*DOCUMENT PASSAGE*:
-.-.-

# Anyone know how to "tip"  a goat's horns?



## jodief100 (Apr 14, 2012)

One of my 4-H customers asked my how is the best way to tip the horns.  Goats do not need to be dehorned in Boone County but they do need to be tipped.  I told him I wasn't sure but I would ask.  

Any ideas?


----------



## RPC (Apr 14, 2012)

I would just use a rasp and file down the points if it were me.


----------



## DonnaBelle (Apr 14, 2012)

My farrier clipped the ends off Maggie's horns for me.  They were sharp.  He used a horse nipper and took off about an inch.  One bled a tiny bit, put some blood stop powder on it.  Unlike cattle, goats have blood supply almost to the ends of the horns.

No problems.

donnaBelle


----------



## SDBoerGoats (Apr 14, 2012)

In our 4H county, the Boers can be shown with tennis balls on the tips of their horns, or cut off pieces of garden hose. They don't have to tip them, as in cut the tips off. But for some of the goats we have bought that had horns, my son in law cut off a short piece from the end, and then filed it smooth with sand paper.


----------



## elevan (Apr 14, 2012)

RPC said:
			
		

> I would just use a rasp and file down the points if it were me.


x2


----------



## 20kidsonhill (Apr 14, 2012)

-.-.-

*EXTRACTED ENTRIES*:
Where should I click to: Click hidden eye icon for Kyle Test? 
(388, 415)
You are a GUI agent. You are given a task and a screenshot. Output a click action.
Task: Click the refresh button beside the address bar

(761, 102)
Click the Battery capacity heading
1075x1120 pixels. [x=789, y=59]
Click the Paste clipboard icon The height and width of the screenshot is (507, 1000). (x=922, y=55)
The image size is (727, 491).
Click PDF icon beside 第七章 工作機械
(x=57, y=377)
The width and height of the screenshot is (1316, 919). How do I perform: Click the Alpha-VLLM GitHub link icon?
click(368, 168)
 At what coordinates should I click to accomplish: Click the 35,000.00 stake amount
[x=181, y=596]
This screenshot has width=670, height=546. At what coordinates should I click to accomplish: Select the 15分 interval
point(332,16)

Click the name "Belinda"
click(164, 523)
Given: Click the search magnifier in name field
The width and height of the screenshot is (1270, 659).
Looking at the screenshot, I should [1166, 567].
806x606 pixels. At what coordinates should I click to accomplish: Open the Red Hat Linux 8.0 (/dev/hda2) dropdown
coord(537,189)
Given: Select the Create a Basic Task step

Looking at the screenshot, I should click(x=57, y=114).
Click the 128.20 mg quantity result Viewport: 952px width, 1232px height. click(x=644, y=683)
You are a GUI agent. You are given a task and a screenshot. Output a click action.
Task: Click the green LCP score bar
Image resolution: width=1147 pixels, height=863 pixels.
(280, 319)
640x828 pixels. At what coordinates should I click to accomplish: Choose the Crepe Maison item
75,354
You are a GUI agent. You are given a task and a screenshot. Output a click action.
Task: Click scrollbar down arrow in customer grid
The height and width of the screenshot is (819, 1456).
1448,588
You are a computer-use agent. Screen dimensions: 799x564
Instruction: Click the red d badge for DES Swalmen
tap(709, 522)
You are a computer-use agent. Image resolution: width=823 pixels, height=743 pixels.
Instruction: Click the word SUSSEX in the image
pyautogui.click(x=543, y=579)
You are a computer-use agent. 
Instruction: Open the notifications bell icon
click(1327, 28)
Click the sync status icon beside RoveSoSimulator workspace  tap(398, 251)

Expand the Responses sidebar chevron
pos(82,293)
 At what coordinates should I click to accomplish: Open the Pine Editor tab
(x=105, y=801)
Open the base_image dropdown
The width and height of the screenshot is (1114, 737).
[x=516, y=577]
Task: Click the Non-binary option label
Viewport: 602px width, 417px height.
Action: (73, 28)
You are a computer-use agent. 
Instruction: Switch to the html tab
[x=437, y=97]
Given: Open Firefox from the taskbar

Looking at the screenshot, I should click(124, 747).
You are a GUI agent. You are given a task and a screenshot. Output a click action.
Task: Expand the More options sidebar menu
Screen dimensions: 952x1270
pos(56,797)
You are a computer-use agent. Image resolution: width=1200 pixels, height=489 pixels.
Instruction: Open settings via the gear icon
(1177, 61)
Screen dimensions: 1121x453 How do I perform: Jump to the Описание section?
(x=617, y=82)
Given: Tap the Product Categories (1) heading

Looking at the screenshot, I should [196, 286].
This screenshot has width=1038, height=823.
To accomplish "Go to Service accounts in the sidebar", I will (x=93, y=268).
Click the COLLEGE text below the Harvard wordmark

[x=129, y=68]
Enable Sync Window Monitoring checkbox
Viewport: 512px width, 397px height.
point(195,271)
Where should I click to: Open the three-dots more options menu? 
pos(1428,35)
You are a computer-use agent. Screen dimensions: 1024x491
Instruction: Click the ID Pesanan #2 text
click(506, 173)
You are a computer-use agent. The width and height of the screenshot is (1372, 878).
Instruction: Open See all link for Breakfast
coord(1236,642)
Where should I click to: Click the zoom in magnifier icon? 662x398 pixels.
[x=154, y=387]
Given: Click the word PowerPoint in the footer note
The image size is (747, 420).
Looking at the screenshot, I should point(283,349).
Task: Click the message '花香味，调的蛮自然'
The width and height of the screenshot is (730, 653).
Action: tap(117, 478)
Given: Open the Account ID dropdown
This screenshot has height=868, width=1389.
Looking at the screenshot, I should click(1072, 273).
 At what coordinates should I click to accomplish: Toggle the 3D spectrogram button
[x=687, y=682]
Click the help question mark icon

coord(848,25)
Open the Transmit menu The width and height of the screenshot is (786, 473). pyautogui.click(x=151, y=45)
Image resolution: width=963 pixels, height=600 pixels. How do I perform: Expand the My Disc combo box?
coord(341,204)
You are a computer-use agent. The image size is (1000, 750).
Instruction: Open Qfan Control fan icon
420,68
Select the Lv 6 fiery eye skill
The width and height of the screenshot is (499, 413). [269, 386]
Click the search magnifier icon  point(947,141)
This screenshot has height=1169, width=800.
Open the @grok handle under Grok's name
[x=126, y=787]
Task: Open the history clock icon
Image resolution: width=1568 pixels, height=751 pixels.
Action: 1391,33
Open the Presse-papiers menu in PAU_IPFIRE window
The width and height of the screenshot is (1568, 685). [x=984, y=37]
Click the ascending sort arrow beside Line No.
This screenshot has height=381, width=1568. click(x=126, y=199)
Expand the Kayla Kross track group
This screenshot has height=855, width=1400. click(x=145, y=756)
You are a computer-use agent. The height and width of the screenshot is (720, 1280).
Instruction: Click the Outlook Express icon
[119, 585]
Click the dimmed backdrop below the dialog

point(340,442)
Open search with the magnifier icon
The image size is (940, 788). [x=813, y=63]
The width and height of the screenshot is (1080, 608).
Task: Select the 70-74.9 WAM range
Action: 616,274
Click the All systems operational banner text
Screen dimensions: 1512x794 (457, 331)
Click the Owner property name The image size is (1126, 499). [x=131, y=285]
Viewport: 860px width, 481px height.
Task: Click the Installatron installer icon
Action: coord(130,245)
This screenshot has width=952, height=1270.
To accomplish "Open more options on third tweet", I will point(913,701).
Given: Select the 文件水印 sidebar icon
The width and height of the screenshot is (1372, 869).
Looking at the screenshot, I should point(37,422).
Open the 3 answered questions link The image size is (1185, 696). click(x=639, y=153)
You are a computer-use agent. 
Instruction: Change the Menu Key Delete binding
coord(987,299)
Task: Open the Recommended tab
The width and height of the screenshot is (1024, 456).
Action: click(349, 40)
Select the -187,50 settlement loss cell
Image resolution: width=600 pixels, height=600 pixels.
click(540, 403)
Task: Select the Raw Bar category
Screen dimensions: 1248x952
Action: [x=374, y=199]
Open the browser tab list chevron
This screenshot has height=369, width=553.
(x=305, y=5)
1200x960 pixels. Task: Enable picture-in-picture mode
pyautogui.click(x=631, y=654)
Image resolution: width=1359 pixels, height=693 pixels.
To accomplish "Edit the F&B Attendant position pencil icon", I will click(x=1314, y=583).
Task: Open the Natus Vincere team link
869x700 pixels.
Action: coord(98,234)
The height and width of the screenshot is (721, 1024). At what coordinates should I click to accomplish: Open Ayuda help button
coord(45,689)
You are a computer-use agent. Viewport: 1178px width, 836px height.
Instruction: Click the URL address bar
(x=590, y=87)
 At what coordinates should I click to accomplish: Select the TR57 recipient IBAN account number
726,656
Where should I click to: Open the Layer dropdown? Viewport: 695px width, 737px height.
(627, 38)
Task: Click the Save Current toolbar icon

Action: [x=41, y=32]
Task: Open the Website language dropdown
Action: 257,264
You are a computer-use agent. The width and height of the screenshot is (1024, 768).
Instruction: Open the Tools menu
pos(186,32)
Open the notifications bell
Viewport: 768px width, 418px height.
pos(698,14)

-.-.-

*TASK LIST*:
(a) Answer these questions about the forum thread on tipping goat horns:
(i) In which county must goats be tipped but not dehorned?
(ii) What tool did DonnaBelle's farrier use on Maggie's horns, and about how much did he take off?
(iii) According to SDBoerGoats, what two things can Boers be shown with on the tips of their horns?
(b) Continue the forum thread on tipping goat horns from the point where it stops.
The rows have no connection to the forum thread on tipping goat horns.

*EXERCISE ANSWERS*:
(a)
(i) Boone County.
(ii) A horse nipper; about an inch.
(iii) Tennis balls or cut-off pieces of garden hose.

(b)
We use a bolt cutters and cut off enough that the tip of the horn is about as big around as your pinky when you are done, often times you can kind of see a line where it just looks right to cut it at that point. It is normally about an inch you cut off, maybe a little less.  Then if you want you can sand it off, we don't.  We have to do all the wethers that we sell for the kids.


----------



## currycomb (Apr 14, 2012)

my vet warned us not to use cattle dehorners on goats. the horns may crack all the way down to the skull. i would use a dremel tool with a cutting blade, then file if necessary


----------



## Queen Mum (Apr 15, 2012)

I use extra short bicycle handle bar grips screwed onto the horns.  If you really screw them on tightly they stay on.  They are soft and flexible and very safe.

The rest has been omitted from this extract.